## WHAT IS EXPECTED
Count the lines in the listing below that contain the word "Start" and report that number alone.

===== INFORMATION =====

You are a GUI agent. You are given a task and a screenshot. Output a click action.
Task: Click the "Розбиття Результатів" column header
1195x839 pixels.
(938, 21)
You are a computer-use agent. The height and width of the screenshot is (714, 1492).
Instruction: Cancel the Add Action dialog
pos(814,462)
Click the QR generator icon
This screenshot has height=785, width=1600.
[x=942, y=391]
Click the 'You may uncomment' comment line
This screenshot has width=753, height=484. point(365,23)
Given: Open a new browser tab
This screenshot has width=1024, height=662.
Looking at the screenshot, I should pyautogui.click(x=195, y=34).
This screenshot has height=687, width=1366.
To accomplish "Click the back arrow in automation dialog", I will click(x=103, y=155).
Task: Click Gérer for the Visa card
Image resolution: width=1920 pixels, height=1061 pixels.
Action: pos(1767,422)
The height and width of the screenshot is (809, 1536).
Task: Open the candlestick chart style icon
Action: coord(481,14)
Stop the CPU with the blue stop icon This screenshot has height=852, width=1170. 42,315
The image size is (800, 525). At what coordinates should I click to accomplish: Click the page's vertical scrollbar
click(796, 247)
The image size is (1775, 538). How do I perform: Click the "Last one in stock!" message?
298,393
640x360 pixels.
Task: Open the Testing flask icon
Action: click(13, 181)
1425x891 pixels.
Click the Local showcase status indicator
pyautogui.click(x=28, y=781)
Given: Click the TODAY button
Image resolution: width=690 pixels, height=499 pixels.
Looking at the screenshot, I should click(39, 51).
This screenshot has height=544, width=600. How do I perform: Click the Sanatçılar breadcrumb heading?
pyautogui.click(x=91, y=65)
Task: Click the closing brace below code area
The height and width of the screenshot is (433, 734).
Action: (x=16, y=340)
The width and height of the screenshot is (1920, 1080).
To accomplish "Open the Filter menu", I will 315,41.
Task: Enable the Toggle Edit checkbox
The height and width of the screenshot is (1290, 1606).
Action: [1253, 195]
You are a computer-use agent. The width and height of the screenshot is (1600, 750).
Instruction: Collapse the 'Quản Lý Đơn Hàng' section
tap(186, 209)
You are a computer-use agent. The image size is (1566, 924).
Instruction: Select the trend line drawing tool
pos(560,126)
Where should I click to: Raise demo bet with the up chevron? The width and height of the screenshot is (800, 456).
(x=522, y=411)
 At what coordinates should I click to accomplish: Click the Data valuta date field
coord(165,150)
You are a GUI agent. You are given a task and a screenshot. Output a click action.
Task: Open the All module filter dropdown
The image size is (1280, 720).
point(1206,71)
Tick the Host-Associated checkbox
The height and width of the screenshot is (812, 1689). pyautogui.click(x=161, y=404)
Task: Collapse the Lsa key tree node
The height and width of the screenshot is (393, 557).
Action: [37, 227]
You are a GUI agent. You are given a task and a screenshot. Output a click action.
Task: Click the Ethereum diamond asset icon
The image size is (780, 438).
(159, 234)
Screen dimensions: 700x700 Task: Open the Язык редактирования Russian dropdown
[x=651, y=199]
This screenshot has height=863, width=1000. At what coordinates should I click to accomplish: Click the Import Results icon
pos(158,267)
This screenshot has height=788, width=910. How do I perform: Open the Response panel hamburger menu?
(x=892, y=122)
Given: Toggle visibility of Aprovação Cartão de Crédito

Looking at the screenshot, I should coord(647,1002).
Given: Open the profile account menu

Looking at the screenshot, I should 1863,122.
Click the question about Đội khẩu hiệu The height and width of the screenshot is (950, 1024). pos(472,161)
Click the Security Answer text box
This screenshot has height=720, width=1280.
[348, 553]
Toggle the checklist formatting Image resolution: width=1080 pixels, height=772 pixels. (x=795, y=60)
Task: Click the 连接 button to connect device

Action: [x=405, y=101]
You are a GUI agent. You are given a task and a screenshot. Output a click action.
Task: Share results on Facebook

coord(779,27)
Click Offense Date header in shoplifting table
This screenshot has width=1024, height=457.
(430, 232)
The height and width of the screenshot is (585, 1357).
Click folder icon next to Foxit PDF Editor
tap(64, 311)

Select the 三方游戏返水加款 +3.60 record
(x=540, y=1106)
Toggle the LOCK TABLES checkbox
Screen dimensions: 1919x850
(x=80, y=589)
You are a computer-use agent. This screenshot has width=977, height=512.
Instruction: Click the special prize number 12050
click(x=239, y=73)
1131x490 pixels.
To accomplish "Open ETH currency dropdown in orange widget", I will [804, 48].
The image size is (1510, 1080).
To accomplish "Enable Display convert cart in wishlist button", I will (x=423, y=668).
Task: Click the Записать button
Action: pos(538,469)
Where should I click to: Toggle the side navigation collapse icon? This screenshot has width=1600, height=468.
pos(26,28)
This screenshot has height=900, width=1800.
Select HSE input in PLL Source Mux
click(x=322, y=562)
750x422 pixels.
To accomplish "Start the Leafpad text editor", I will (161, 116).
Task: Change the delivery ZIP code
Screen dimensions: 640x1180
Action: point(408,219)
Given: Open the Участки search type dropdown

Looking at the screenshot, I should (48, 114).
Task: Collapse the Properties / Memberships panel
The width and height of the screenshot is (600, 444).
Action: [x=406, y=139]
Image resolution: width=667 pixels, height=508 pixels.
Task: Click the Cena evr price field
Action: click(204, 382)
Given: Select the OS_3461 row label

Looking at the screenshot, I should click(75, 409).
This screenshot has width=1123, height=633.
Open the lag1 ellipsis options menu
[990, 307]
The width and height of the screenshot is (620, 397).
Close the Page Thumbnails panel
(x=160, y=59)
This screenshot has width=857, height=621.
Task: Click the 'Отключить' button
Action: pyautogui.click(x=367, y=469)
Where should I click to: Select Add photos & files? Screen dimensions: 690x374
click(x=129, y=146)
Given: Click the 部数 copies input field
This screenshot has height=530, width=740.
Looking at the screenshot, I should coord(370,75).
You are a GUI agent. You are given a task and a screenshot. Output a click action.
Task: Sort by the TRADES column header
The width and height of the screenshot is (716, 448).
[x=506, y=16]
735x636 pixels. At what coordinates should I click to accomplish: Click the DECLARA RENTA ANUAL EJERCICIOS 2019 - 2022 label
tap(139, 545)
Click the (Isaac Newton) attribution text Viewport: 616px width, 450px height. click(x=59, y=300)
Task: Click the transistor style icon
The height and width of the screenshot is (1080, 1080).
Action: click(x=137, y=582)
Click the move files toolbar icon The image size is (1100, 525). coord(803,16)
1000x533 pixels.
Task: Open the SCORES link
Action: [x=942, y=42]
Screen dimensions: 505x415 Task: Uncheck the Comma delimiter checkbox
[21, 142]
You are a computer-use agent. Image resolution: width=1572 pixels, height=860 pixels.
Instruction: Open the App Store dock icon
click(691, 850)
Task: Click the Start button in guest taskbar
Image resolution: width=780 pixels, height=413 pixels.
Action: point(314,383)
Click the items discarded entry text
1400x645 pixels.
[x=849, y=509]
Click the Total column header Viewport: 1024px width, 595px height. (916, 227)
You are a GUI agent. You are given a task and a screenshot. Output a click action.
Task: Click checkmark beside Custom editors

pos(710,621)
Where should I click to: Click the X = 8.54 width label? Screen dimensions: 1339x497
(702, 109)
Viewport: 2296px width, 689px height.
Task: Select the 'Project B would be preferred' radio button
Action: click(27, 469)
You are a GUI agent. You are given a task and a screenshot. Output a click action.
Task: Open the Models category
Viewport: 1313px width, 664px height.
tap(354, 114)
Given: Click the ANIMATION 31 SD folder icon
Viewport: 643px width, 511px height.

=====

## RESULT BELOW
2